Kelvin Peña (born August 11, 1998), also known by the moniker Brother Nature, is an American internet personality known for his viral Twitter videos of himself befriending wild animals. He rose to prominence for interacting with a small herd of deer that visited his backyard, whom he later named and referred to collectively as the Deer Squad. As of October 2021 he currently has 2 million Twitter followers. Peña is also the founder of the nonprofit organization Everybody Eats Foundation.

==Early life and education==
Peña was born in New York to a Dominican father and a Puerto Rican mother. He moved to Puerto Rico with his mother as an infant and lived there until he was 8, after which he moved to Killeen, Texas. He spent summers in Washington Heights, Manhattan with his father. He was on the swim team at Shoemaker High School, from which he graduated in 2016 with a 3.80 GPA and ranked 16th in his class. He is the brother of New York-based rapper, Slayter.

==Career==
Peña first received media attention for a viral Twitter video in August 2016 when he was 17, in which he was interacting with and speaking to a wild deer in his backyard in East Stroudsburg, Pennsylvania. He named this deer Money. He released several more videos that showed him feeding several more deer, playing basketball around them, and naming them. He used the catchphrase "everybody eats" in the videos. He later named the family of deer in his yard "the Deer Squad" and called them Canela, Bambi, and Lola.

Peña regularly posts videos of himself traveling internationally and interacting with animals such as chimpanzees, penguins, and goats.
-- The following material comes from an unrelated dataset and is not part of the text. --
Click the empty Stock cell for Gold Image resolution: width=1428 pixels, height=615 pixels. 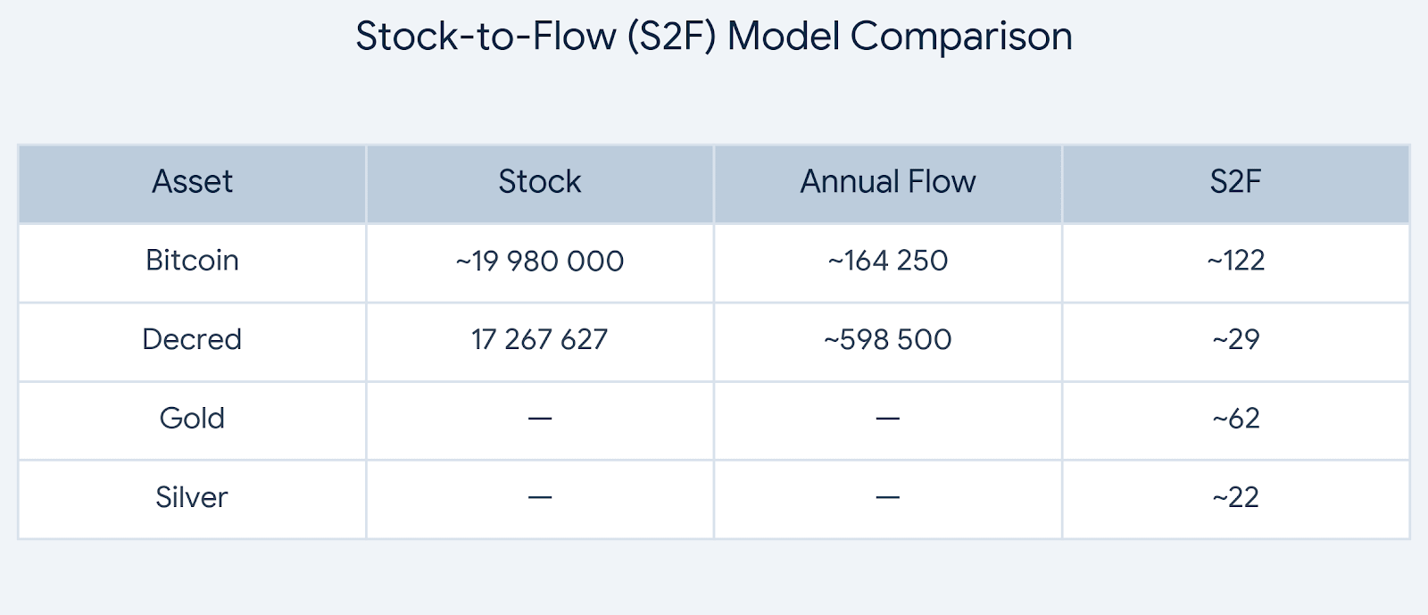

Super Deluxe licensed a short documentary called Deer Squad, which profiled Peña and the family of deer he had befriended. The film premiered at the 2017 Sundance Film Festival in the Shorts Programming category. Director Scott J. Ross stated that he and his collaborators had contacted Peña the day after Peña's first viral video to shoot the documentary.

===Everybody Eats Foundation===
Peña created the nonprofit organization Everybody Eats Foundation in late 2016 to, "help single-parent families during the holidays and after-school kids year-round." That Thanksgiving, the organization delivered 150 turkeys to churches and families in need. After Hurricane Maria, Peña used Everybody Eats to raise money and supplies for the victims. He raised over $3,000 in donations from his Twitter followers.

==Controversies==
In October 2018, several Tweets surfaced in which Peña used negrophobic and antisemitic language. According to the date of the Tweets, Peña was 12 years old at the time they were published. He posted a note on Twitter apologizing for his language. In the note, he stated "I apologize for 12-year-old Kelvin and take total responsibility for my words. Everyone changes, everyone learns, everyone makes mistakes."
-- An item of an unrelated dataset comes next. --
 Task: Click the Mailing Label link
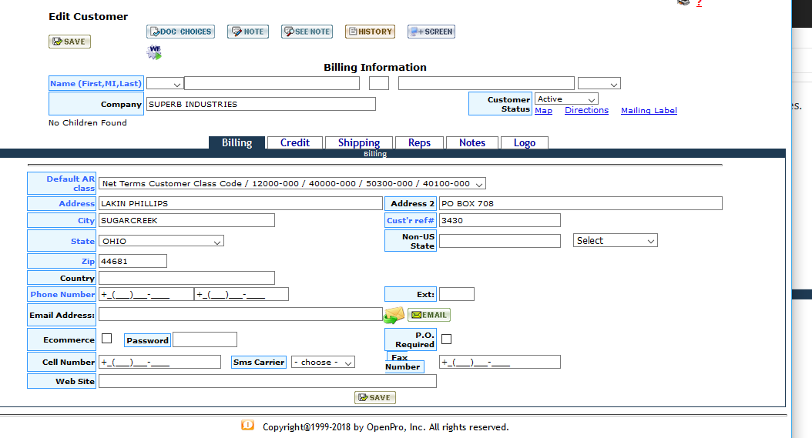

In December 2019, Peña visited Miami, Florida for a beach clean up event. On the night of December 6th, videos surfaced on Twitter of him being violently hit and kicked in a sandwich shop as bystanders looked on. Twitter user @phatdabb_gmn, who had been pictured in a club with Peña a day earlier, tweeted "I just beat the dog shit outta brother nature in la Sandwicherie," though the tweet has been deleted. The attack was originally seen as an unincited assault on Peña, though it was later revealed that he had been instigating restaurant staff and customers by demanding to be served as the store was closing. Peña was filmed by a group of strangers as he did this, and challenged them to a fight when they wouldn't delete their videos.